Furthermore, there are often long tails that are either associated in the environmental area with continuing to monitor the environment over a period of time, or with other matters where there are other similar facilities that need to be monitored to evaluate what they might do. In the auto industry, when there's a major event, there is a very long tail of individual litigation associated with that particular alleged defect. We do expect all of these matters that we're involved in to have significant tails, but where they take the steps as they move down that tail is what is very difficult to predict.
- Analyst
Got you. Got you. Fair enough. One last. The product sales, I think when you spoke about them a quarter ago, the expectation was that a little bit of it would run into first quarter.
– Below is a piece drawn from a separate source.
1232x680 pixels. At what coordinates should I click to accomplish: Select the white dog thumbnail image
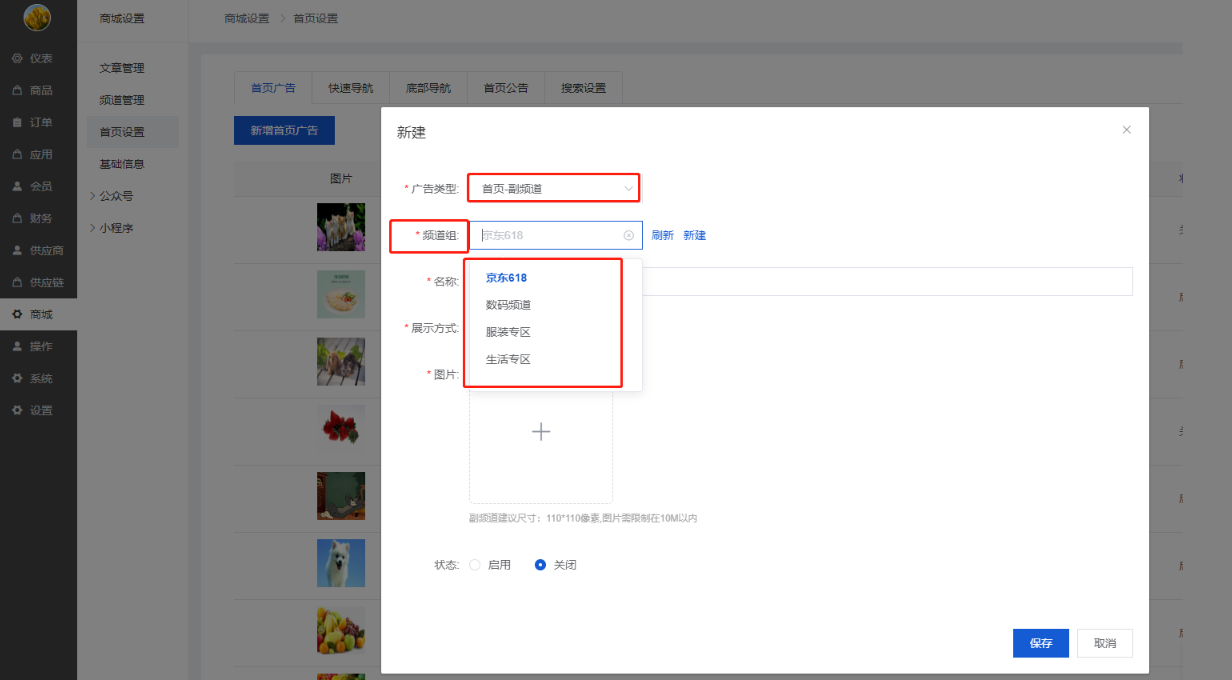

Given the delay, is there an entire catch-up now in the fourth quarter, or do we still have -- do we have some additional run-off into the first quarter?
- EVP and CFO
There could be some. Right now, I think most of this will happen -- that we have right now will happen this quarter. I don't have at this point in time an estimate for the first quarter.
- Analyst
Got you. Got you. All right. That's helpful. Thank you both.
Operator
And ladies and gentlemen, that is the final question. This does conclude our conference for today. If you'd like to listen to a replay of today's conference, please dial 1-303-590-3030, or toll-free, 800-406-7325, and enter the access code 4568755. We'd like to thank you for your participation, and you may now disconnect.